À empatia associam-se as qualidades da bondade, da disponibilidade, da gentileza… e aparecendo, cada vez mais, em muitos livros e artigos, ela tem sido estudada segundo vários ângulos, do mundo animal ao humano. Assim, a Etologia, isto é, a ciência que estuda o comportamento social e individual dos animais no seu ambiente natural, mostra que no reino animal não existe só a luta de todos contra todos; pelo contrário, a solidariedade está presente em muitos e muitos dos seus comportamentos.
No ser humano, a empatia desempenha, igualmente, um papel fundamental desde o nascimento e ao longo da vida. A comunicação entre mãe e filho é uma questão crucial não só no desenvolvimento da criança como no comportamento social, enquanto adulto. E quando a mãe não está presente, então as avós, tias, amas… podem desempenhar esse papel. Uma criança em relação à qual não houve empatia, segundo o sociólogo francês Jean-François Dortier, é um potencial delinquente. Por isso, hoje, já existem terapias psicológicas que pretendem restaurar a empatia em delinquentes juvenis e, assim, permitir a sua reintegração.
Embora haja certa ambiguidade no significado da palavra “empatia”, ela poderia ser considerada segundo três perspectivas, de acordo com aquele sociólogo.
A empatia cognitiva seria a capacidade de entender os pensamentos e as intenções dos outros, através de alguns sinais que eles emitem (olhar no vácuo, agitação das mãos…). A perspectiva afectiva traduzir-se-ia em entender, não os pensamentos, mas as emoções dos outros, como a tristeza, a cólera, a alegria... Compreender as emoções dos outros não significa, necessariamente, estar a vivê-las. Finalmente, a empatia “compassiva” traduzir-se-ia no cuidar.

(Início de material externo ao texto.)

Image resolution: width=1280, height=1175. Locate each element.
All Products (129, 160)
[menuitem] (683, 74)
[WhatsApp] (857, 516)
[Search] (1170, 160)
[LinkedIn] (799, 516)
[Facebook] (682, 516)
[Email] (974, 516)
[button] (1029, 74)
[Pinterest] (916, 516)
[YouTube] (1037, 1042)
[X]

Não se trata apenas de reconhecer o sofrimento ou a alegria dos outros, mas supõe uma atitude activa em relação a isso. Quando tenta consolar-se uma criança, um amigo, um ente querido que sofreu uma perda..., mesmo que não se experimente a dor do outro, há que fazer algo, seja por palavras ou por gestos, que produzam no que sofre algum conforto. Há que ter a preocupação de o ajudar.
Se todas as perspectivas de empatia ajudam o relacionamento humano, dentro da família elas contribuem para uma melhoria do seu funcionamento e, fora dela, para uma sociedade mais solidária.